To counter this view, the State Department published an environmental review arguing that the Keystone XL pipeline ultimately would not have contributed a significant amount of greenhouse gases, as the oil would still be extracted and produced via existing means. 

Frankly, this was a weak argument on the part of the State Department that essentially boiled down to “it’s gonna happen anyway so it doesn’t matter if we add to it.”

Another selling point of the pipeline was the potential for a vast number of jobs that could be created. According to NPR, the State Department’s estimates placed the possible number of jobs directly or indirectly related to the construction of the pipeline to be nearly 42,000 and about $2 billion in earnings.

This economic growth would have been short-lived, however, as once the pipeline was finished, only about 50 permanent jobs would be formed in its wake. Thus, the pipeline appeared to be a less palatable project once its true benefits, or lack thereof, were uncovered. 

The transnational nature of the project granted an extraordinary amount of power to the presidency, as crossing the border between Canada and the United States necessitated presidential approval for the pipeline to be green lit, according to NPR.

President Obama faced division within his own party as those in support of construction unions saw the tangible economic benefits of the project while those rallying behind environmentalism saw the Keystone XL pipeline as further insult to nature. 

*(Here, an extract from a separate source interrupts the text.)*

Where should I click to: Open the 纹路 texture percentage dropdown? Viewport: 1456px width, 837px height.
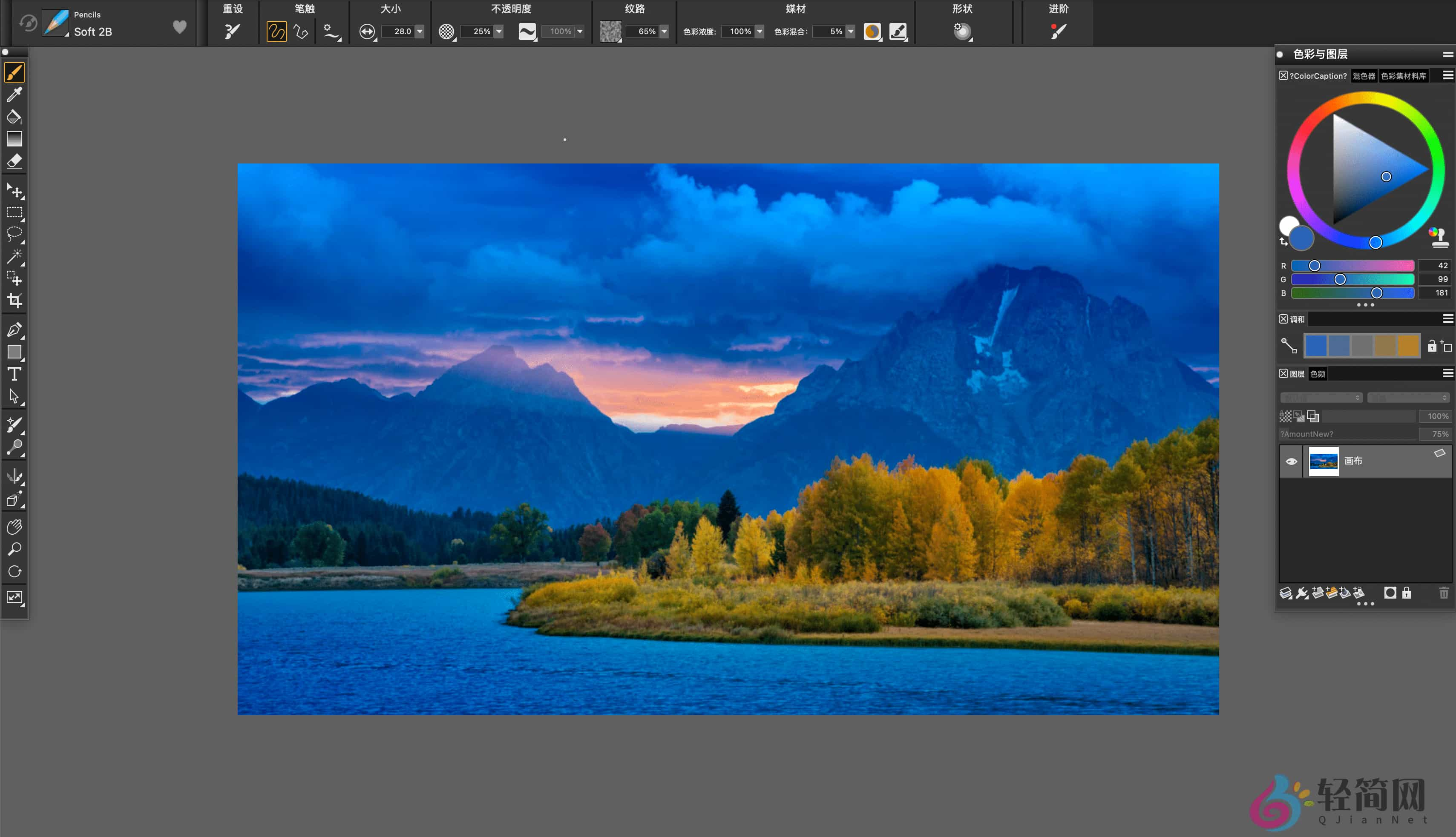tap(664, 32)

The president’s decision on Friday indicates his stance on the matter and his choice represents his administration’s concern for the future of the environment. Thus, the wellbeing of the earth has taken precedence over short-term job growth. 

All things considered, President Obama has made the right decision. His choice is grounded in sound scientific reasoning, as despite being a relative drop in an oil-filled bucket, the Keystone XL pipeline would still contribute greenhouse gases that ultimately induce worldwide climate change. He also saw through the enticing but short-term job prospects that are overshadowed by such grim environmental impacts. Perhaps most importantly, President Obama has realized the legacy he wishes to leave behind in the waning months of his administration.

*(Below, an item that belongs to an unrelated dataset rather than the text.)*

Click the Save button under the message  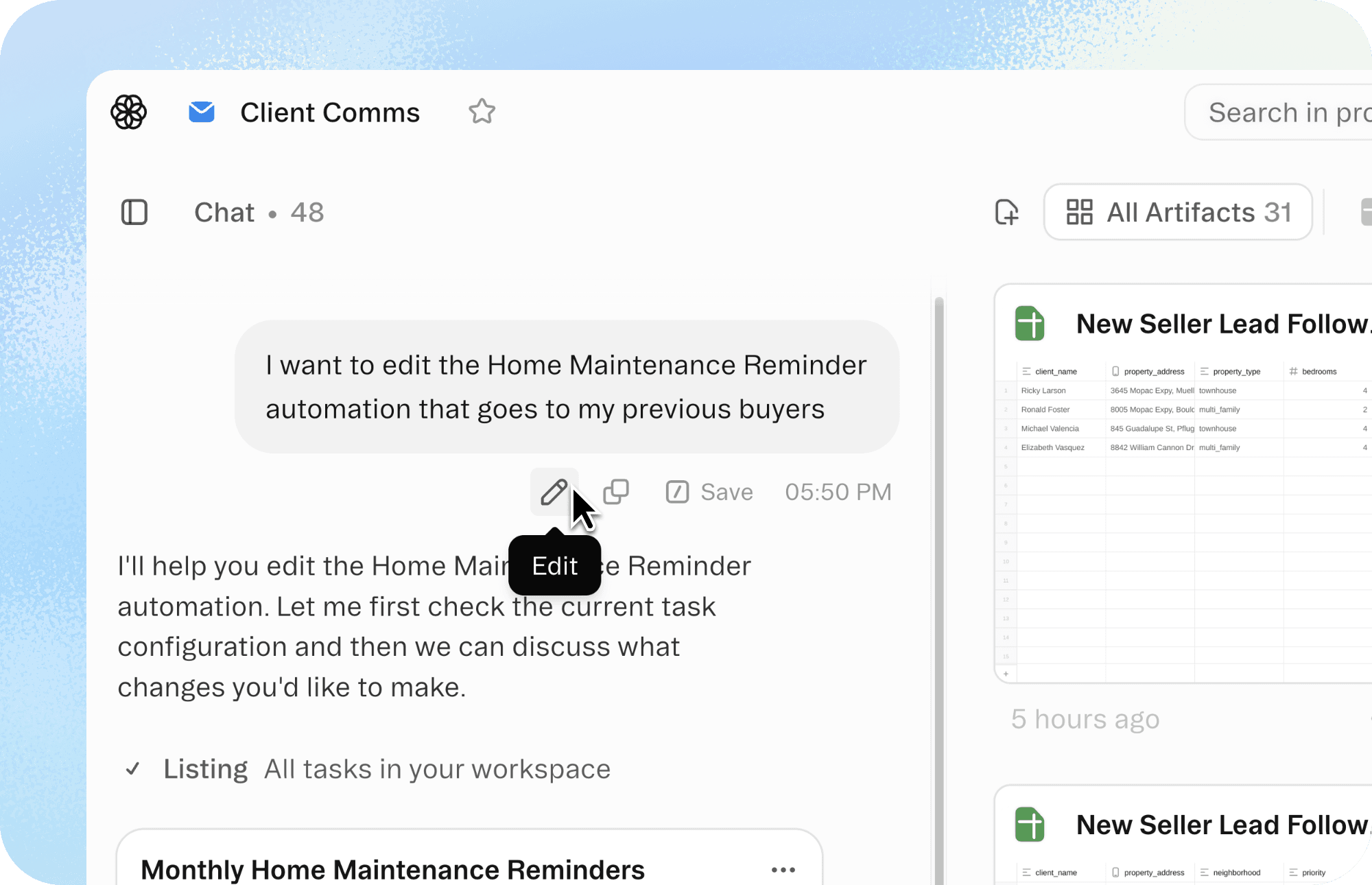(x=710, y=492)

“America is now a global leader when it comes to taking serious action to fight climate change,” said President Obama in a statement on the pipeline. “And, frankly, approving this project would have undercut that global leadership.”

The president realizes the value in leading through example. His rejection of the project represents a very tangible belief in the threat of climate change—a belief that I hope spreads to leaders in other nations during next month’s U.N. climate change summit in Paris. 

This hard, inconvenient truth is just that: a truth. According to the Intergovernmental Panel on Climate Change, the “scientific evidence for warming of the climate system is unequivocal.” NASA states that this worldwide shift in climate is induced by the accumulation of carbon dioxide in earth’s atmosphere and can ultimately result in far more frequent wildfires, a rise in droughts and a larger number of more severe tropical storms that may devastate many areas of the world.

The president’s choice to curtail the construction of the Keystone XL pipeline may not amount to much more than a symbolic gesture, but such a decision may resound for generations to come.